Required task: Rewrite the listing below, changing every instance of "notification bell" to "alerts bell" and keeping everything else identical.

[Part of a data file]
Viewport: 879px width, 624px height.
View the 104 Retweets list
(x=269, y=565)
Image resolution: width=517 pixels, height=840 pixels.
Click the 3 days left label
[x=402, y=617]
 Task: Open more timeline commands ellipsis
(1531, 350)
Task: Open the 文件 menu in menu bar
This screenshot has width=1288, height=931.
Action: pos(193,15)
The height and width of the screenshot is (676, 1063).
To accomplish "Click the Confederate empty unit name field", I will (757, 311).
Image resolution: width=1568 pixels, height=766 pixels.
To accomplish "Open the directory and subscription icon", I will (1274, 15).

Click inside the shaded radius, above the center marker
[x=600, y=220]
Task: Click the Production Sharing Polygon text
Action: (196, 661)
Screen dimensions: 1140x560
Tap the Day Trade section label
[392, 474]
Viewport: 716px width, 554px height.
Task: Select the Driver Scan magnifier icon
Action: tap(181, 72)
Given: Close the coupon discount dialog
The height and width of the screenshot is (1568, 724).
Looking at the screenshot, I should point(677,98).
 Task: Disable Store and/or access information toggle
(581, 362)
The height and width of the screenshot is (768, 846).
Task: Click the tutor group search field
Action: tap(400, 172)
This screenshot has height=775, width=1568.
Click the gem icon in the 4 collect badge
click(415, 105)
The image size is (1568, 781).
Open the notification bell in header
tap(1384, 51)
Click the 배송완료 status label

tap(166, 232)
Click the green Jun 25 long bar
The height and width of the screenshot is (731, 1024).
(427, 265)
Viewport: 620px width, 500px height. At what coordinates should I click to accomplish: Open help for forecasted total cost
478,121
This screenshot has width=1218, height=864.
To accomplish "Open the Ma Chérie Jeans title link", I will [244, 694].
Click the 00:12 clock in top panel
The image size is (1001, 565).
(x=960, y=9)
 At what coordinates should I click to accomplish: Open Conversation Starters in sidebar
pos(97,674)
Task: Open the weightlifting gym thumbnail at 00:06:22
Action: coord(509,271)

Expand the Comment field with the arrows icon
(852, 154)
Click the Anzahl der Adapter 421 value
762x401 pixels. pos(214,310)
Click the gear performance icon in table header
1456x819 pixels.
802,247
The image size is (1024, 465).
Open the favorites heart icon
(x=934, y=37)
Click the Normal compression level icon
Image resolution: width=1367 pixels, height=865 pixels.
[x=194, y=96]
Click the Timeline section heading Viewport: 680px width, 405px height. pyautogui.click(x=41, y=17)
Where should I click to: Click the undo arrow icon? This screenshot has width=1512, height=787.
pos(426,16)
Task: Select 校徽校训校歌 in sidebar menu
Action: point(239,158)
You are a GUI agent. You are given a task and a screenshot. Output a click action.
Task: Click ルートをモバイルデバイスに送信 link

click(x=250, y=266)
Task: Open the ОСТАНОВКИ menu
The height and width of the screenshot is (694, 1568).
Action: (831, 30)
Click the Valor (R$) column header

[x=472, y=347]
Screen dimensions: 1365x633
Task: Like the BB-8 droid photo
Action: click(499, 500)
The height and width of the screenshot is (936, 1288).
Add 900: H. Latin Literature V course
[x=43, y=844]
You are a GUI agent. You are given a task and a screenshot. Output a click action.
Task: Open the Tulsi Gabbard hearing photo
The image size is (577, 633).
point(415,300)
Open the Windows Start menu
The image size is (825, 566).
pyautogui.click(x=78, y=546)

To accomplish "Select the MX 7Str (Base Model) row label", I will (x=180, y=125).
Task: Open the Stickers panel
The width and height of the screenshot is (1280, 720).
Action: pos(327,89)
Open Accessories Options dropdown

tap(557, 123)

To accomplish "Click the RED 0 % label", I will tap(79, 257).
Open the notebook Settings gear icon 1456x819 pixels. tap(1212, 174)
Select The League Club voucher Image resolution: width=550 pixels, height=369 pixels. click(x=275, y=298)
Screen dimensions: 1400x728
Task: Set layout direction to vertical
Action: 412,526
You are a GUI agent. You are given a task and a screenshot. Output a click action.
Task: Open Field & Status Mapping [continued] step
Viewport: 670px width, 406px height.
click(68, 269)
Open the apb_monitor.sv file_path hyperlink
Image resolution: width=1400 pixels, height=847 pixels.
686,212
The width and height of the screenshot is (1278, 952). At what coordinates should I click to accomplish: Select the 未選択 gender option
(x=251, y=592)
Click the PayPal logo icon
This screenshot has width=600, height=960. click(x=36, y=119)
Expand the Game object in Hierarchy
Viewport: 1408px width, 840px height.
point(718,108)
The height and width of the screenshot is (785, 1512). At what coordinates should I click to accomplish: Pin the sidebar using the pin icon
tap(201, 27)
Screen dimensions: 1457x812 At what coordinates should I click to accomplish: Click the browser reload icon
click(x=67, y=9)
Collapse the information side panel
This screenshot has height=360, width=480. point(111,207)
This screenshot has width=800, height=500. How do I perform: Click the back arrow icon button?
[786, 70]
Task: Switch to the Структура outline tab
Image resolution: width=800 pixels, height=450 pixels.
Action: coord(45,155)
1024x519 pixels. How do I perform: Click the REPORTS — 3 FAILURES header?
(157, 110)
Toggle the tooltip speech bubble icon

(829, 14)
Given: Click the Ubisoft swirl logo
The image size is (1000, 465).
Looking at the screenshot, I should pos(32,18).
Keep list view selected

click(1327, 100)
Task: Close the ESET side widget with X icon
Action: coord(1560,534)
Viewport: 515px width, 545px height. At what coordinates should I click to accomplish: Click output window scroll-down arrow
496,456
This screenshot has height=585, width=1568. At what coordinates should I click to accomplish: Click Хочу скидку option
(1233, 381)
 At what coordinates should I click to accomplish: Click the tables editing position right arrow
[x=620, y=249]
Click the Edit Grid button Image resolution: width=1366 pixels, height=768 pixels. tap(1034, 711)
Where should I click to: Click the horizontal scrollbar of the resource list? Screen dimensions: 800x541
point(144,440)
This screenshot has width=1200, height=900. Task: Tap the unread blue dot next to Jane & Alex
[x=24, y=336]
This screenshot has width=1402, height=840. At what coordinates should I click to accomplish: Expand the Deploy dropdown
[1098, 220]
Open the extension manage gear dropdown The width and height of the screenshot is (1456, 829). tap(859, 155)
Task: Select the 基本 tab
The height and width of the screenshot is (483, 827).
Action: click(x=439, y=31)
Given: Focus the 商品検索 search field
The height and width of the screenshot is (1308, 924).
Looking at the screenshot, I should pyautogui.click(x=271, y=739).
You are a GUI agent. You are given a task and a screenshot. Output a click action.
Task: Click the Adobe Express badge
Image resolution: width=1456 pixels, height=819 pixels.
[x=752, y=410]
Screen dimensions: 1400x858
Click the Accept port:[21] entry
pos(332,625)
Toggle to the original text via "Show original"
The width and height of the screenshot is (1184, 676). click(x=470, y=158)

Solution for this problem:
Viewport: 879px width, 624px height.
View the 104 Retweets list
(x=269, y=565)
Image resolution: width=517 pixels, height=840 pixels.
Click the 3 days left label
[x=402, y=617]
 Task: Open more timeline commands ellipsis
(1531, 350)
Task: Open the 文件 menu in menu bar
This screenshot has width=1288, height=931.
Action: pos(193,15)
The height and width of the screenshot is (676, 1063).
To accomplish "Click the Confederate empty unit name field", I will (757, 311).
Image resolution: width=1568 pixels, height=766 pixels.
To accomplish "Open the directory and subscription icon", I will (1274, 15).

Click inside the shaded radius, above the center marker
[x=600, y=220]
Task: Click the Production Sharing Polygon text
Action: (196, 661)
Screen dimensions: 1140x560
Tap the Day Trade section label
[392, 474]
Viewport: 716px width, 554px height.
Task: Select the Driver Scan magnifier icon
Action: tap(181, 72)
Given: Close the coupon discount dialog
The height and width of the screenshot is (1568, 724).
Looking at the screenshot, I should point(677,98).
 Task: Disable Store and/or access information toggle
(581, 362)
The height and width of the screenshot is (768, 846).
Task: Click the tutor group search field
Action: tap(400, 172)
This screenshot has height=775, width=1568.
Click the gem icon in the 4 collect badge
click(415, 105)
The image size is (1568, 781).
Open the alerts bell in header
tap(1384, 51)
Click the 배송완료 status label

tap(166, 232)
Click the green Jun 25 long bar
The height and width of the screenshot is (731, 1024).
(427, 265)
Viewport: 620px width, 500px height. At what coordinates should I click to accomplish: Open help for forecasted total cost
478,121
This screenshot has width=1218, height=864.
To accomplish "Open the Ma Chérie Jeans title link", I will [244, 694].
Click the 00:12 clock in top panel
The image size is (1001, 565).
(x=960, y=9)
 At what coordinates should I click to accomplish: Open Conversation Starters in sidebar
pos(97,674)
Task: Open the weightlifting gym thumbnail at 00:06:22
Action: coord(509,271)

Expand the Comment field with the arrows icon
(852, 154)
Click the Anzahl der Adapter 421 value
762x401 pixels. pos(214,310)
Click the gear performance icon in table header
1456x819 pixels.
802,247
The image size is (1024, 465).
Open the favorites heart icon
(x=934, y=37)
Click the Normal compression level icon
Image resolution: width=1367 pixels, height=865 pixels.
[x=194, y=96]
Click the Timeline section heading Viewport: 680px width, 405px height. pyautogui.click(x=41, y=17)
Where should I click to: Click the undo arrow icon? This screenshot has width=1512, height=787.
pos(426,16)
Task: Select 校徽校训校歌 in sidebar menu
Action: point(239,158)
You are a GUI agent. You are given a task and a screenshot. Output a click action.
Task: Click ルートをモバイルデバイスに送信 link

click(x=250, y=266)
Task: Open the ОСТАНОВКИ menu
The height and width of the screenshot is (694, 1568).
Action: (831, 30)
Click the Valor (R$) column header

[x=472, y=347]
Screen dimensions: 1365x633
Task: Like the BB-8 droid photo
Action: click(499, 500)
The height and width of the screenshot is (936, 1288).
Add 900: H. Latin Literature V course
[x=43, y=844]
You are a GUI agent. You are given a task and a screenshot. Output a click action.
Task: Open the Tulsi Gabbard hearing photo
The image size is (577, 633).
point(415,300)
Open the Windows Start menu
The image size is (825, 566).
pyautogui.click(x=78, y=546)

To accomplish "Select the MX 7Str (Base Model) row label", I will (x=180, y=125).
Task: Open the Stickers panel
The width and height of the screenshot is (1280, 720).
Action: pos(327,89)
Open Accessories Options dropdown

tap(557, 123)

To accomplish "Click the RED 0 % label", I will tap(79, 257).
Open the notebook Settings gear icon 1456x819 pixels. tap(1212, 174)
Select The League Club voucher Image resolution: width=550 pixels, height=369 pixels. click(x=275, y=298)
Screen dimensions: 1400x728
Task: Set layout direction to vertical
Action: 412,526
You are a GUI agent. You are given a task and a screenshot. Output a click action.
Task: Open Field & Status Mapping [continued] step
Viewport: 670px width, 406px height.
click(68, 269)
Open the apb_monitor.sv file_path hyperlink
Image resolution: width=1400 pixels, height=847 pixels.
686,212
The width and height of the screenshot is (1278, 952). At what coordinates should I click to accomplish: Select the 未選択 gender option
(x=251, y=592)
Click the PayPal logo icon
This screenshot has width=600, height=960. click(x=36, y=119)
Expand the Game object in Hierarchy
Viewport: 1408px width, 840px height.
point(718,108)
The height and width of the screenshot is (785, 1512). At what coordinates should I click to accomplish: Pin the sidebar using the pin icon
tap(201, 27)
Screen dimensions: 1457x812 At what coordinates should I click to accomplish: Click the browser reload icon
click(x=67, y=9)
Collapse the information side panel
This screenshot has height=360, width=480. point(111,207)
This screenshot has width=800, height=500. How do I perform: Click the back arrow icon button?
[786, 70]
Task: Switch to the Структура outline tab
Image resolution: width=800 pixels, height=450 pixels.
Action: coord(45,155)
1024x519 pixels. How do I perform: Click the REPORTS — 3 FAILURES header?
(157, 110)
Toggle the tooltip speech bubble icon

(829, 14)
Given: Click the Ubisoft swirl logo
The image size is (1000, 465).
Looking at the screenshot, I should pos(32,18).
Keep list view selected

click(1327, 100)
Task: Close the ESET side widget with X icon
Action: coord(1560,534)
Viewport: 515px width, 545px height. At what coordinates should I click to accomplish: Click output window scroll-down arrow
496,456
This screenshot has height=585, width=1568. At what coordinates should I click to accomplish: Click Хочу скидку option
(1233, 381)
 At what coordinates should I click to accomplish: Click the tables editing position right arrow
[x=620, y=249]
Click the Edit Grid button Image resolution: width=1366 pixels, height=768 pixels. tap(1034, 711)
Where should I click to: Click the horizontal scrollbar of the resource list? Screen dimensions: 800x541
point(144,440)
This screenshot has width=1200, height=900. Task: Tap the unread blue dot next to Jane & Alex
[x=24, y=336]
This screenshot has width=1402, height=840. At what coordinates should I click to accomplish: Expand the Deploy dropdown
[1098, 220]
Open the extension manage gear dropdown The width and height of the screenshot is (1456, 829). tap(859, 155)
Task: Select the 基本 tab
The height and width of the screenshot is (483, 827).
Action: click(x=439, y=31)
Given: Focus the 商品検索 search field
The height and width of the screenshot is (1308, 924).
Looking at the screenshot, I should pyautogui.click(x=271, y=739).
You are a GUI agent. You are given a task and a screenshot. Output a click action.
Task: Click the Adobe Express badge
Image resolution: width=1456 pixels, height=819 pixels.
[x=752, y=410]
Screen dimensions: 1400x858
Click the Accept port:[21] entry
pos(332,625)
Toggle to the original text via "Show original"
The width and height of the screenshot is (1184, 676). click(x=470, y=158)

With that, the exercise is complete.